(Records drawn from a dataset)
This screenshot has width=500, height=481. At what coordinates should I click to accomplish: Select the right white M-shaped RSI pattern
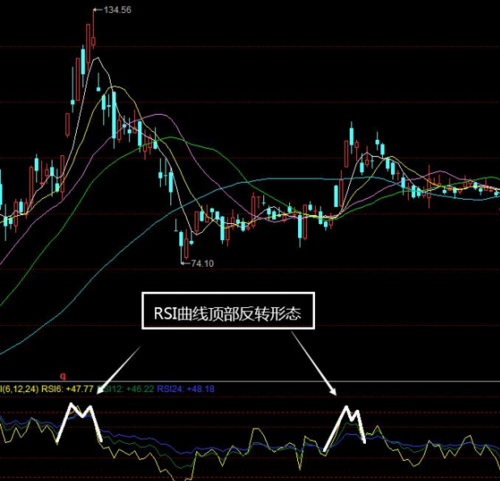coord(345,428)
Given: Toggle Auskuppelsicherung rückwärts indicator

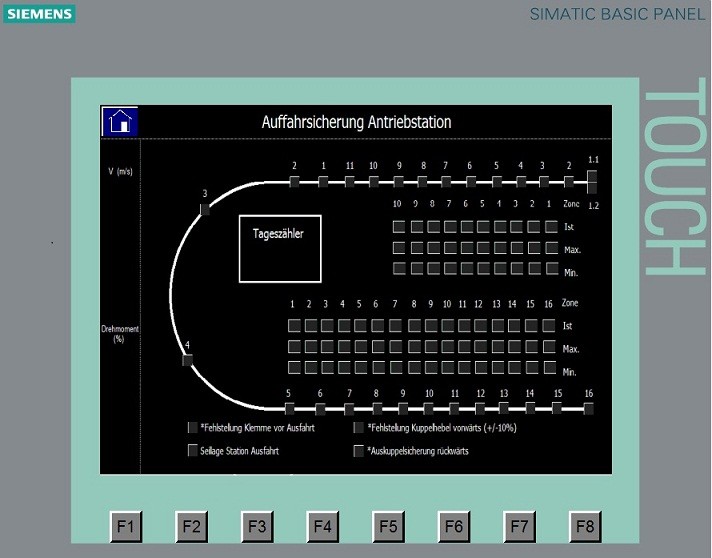Looking at the screenshot, I should pos(359,451).
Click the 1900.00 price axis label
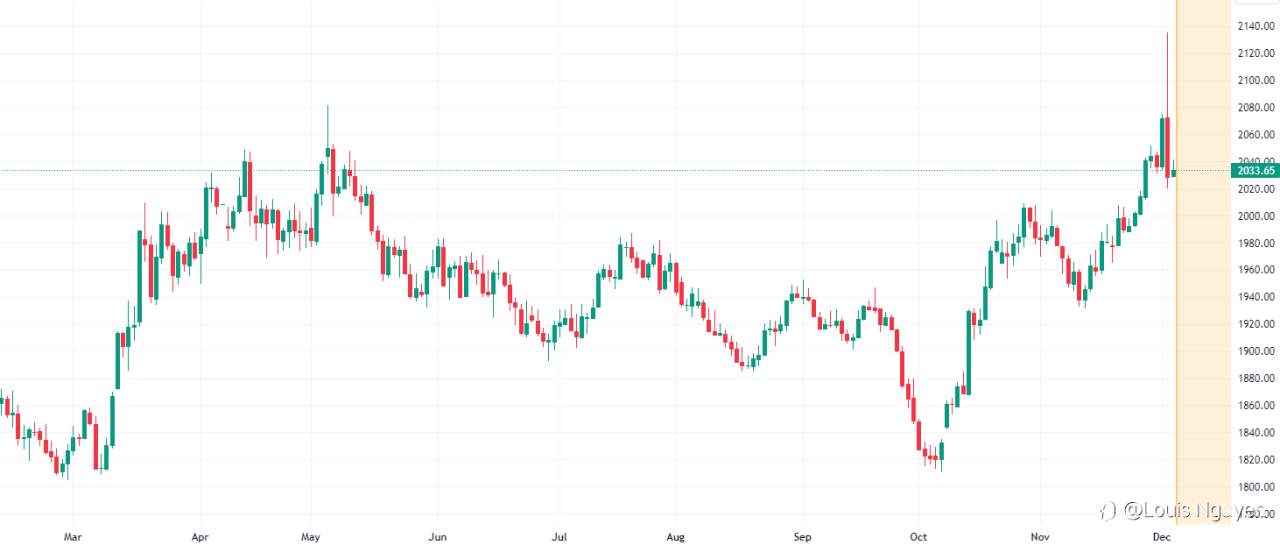 (1256, 351)
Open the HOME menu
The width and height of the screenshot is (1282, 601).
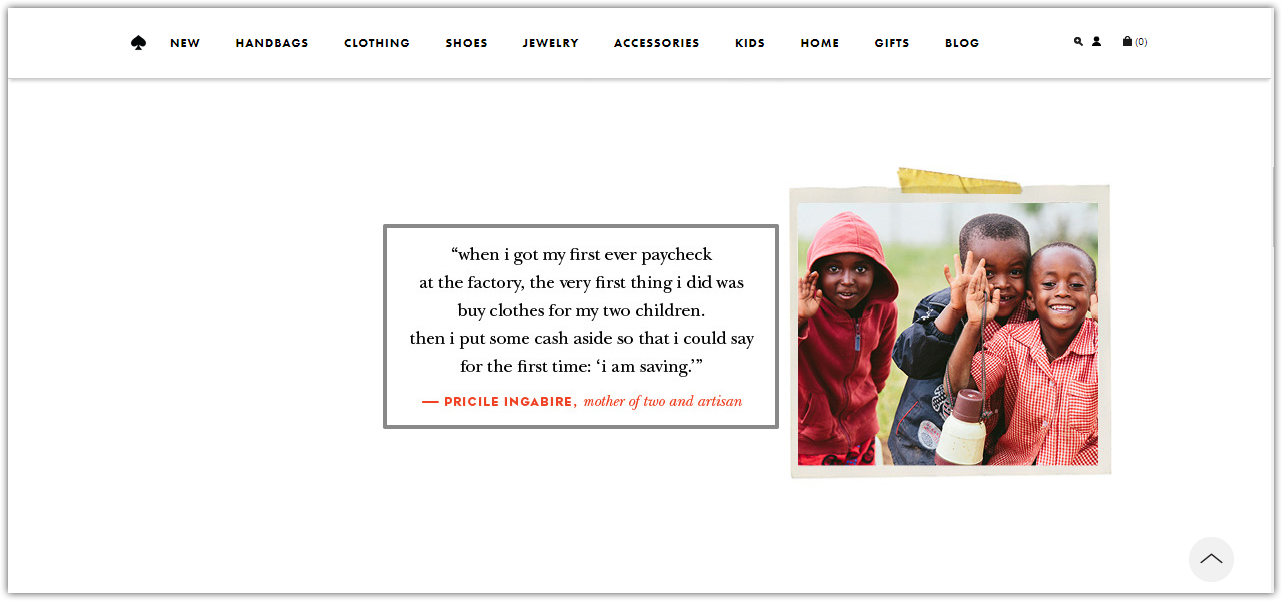(820, 43)
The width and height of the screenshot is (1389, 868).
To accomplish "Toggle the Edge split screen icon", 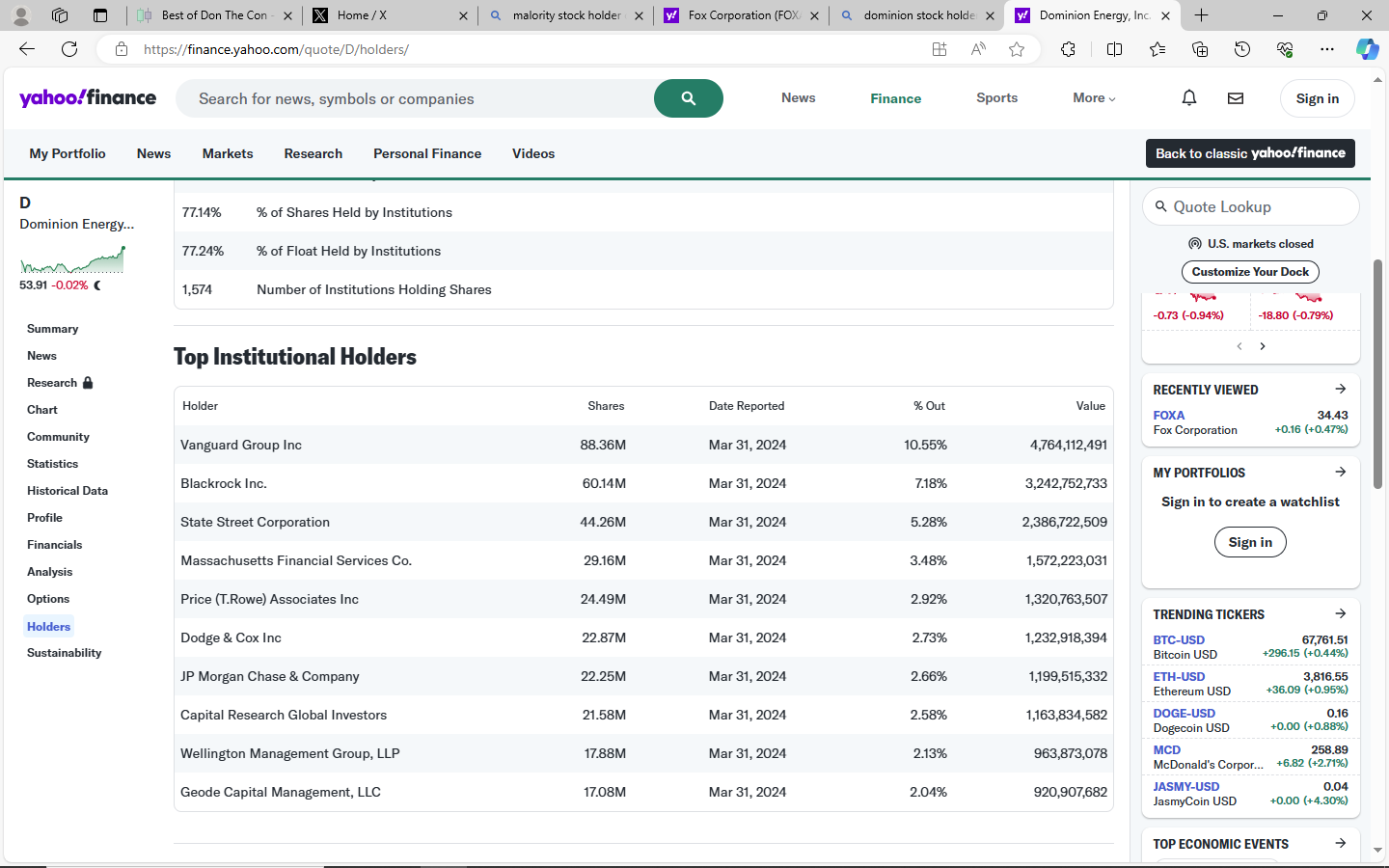I will [x=1114, y=49].
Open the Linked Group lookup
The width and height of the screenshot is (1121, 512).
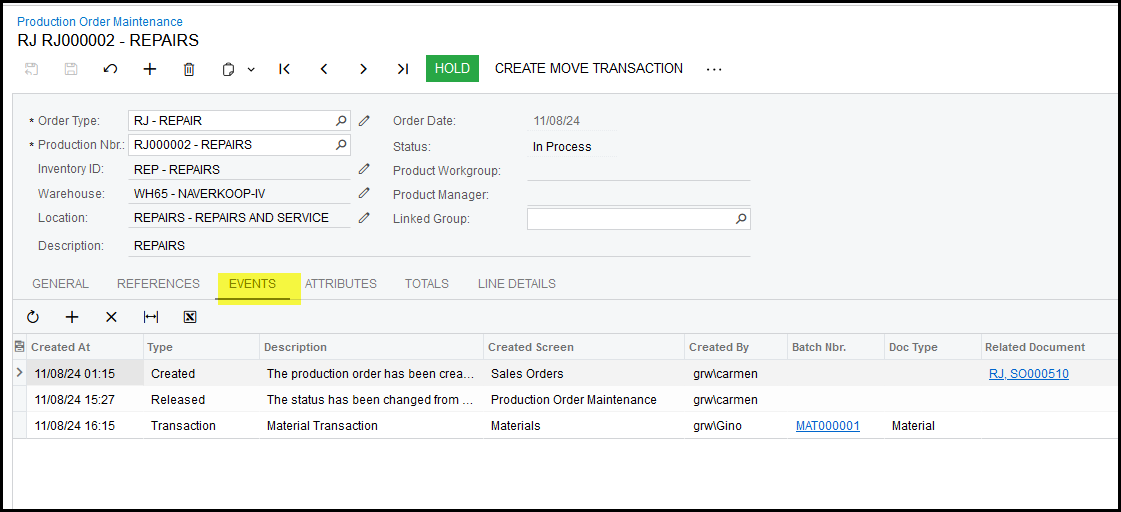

◆ YOUR INSTRUCTIONS ◆
Nothing but the lines with "Open" should be returned, copied from the entries above.

◆ SOLUTION ◆
Open the HOME menu
Open the Linked Group lookup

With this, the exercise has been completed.